In this episode, Saronik Basu and Kim Adams interview Eric Baker about his latest book, Make Your Own: How the Entrepreneurial Work Ethic Exhausted America. The conversation explores how the ideal of the "entrepreneurial work ethic" has shaped American attitudes toward work, tracing its historical origins, cultural impacts, and present-day consequences. Baker analyzes how this ethic is both a product of and response to shifting economic realities, while also critiquing the pervasive pressures it places on individuals in both professional and personal contexts.
[02:08]
[04:56]
[07:18]
[10:10]
[12:16]
Defining the Ethic:
"It's not just enough to work anymore, but you also need to be coming up with new work, staying one step ahead of the market."
— Eric Baker [03:31]
Transcending Class:
"...almost paradoxically transcends class hierarchy... Elon Musk or an Uber driver... both kind of icons of this idea of entrepreneurship."
— Eric Baker [06:15]
The Complacent Villain:
"The ultimate villain in the world of the entrepreneurial work ethic is the bureaucrat."
— Eric Baker [10:30]
Ray Kroc as Entrepreneur Archetype:
"...it was that insatiable spirit that, that made him the True Entrepreneur of McDonald's."
— Eric Baker [11:56]
Critique of Overwork as Virtue:
"No one ever changed the world on 40 hours a week... is a great illustration of what I see is its kind of toxic, exhausting character."
— Eric Baker [12:38]
Call for Collective Change:
"If we are to change the world, it has to be together. It has to be collectively. And I think that means challenging the entrepreneurial work ethic that all of us... have internalized."
— Eric Baker [13:40]
This episode offers a penetrating and accessible critique of the entrepreneurial work ethic’s origins, functions, and influence on American culture.

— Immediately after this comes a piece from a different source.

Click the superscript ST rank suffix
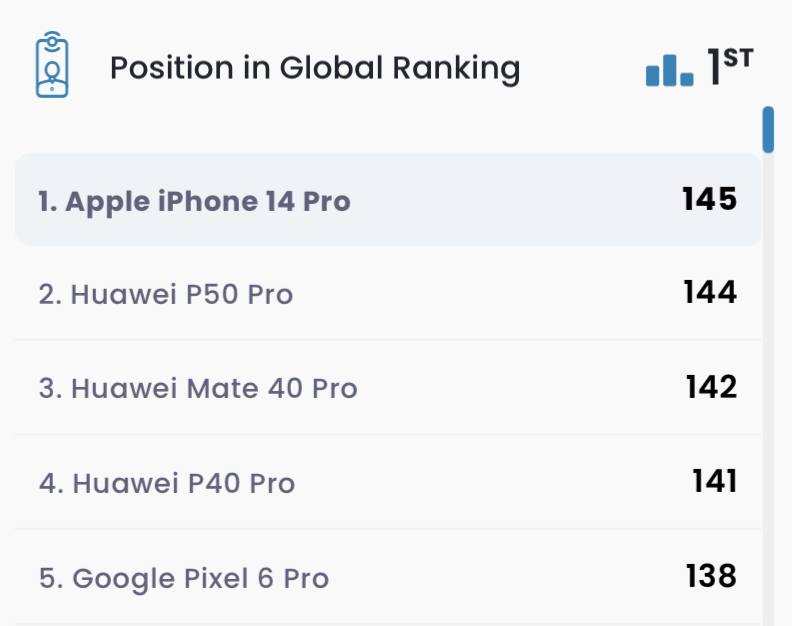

With clear historical insight, Eric Baker exposes the pressures and contradictions embedded in modern attitudes toward work and productivity, questioning the universal benefits of constant striving and the myth of the heroic individual entrepreneur. The conversation ends with a call for collective reimagining of what meaningful work and social change might look like—together, not just as individuals.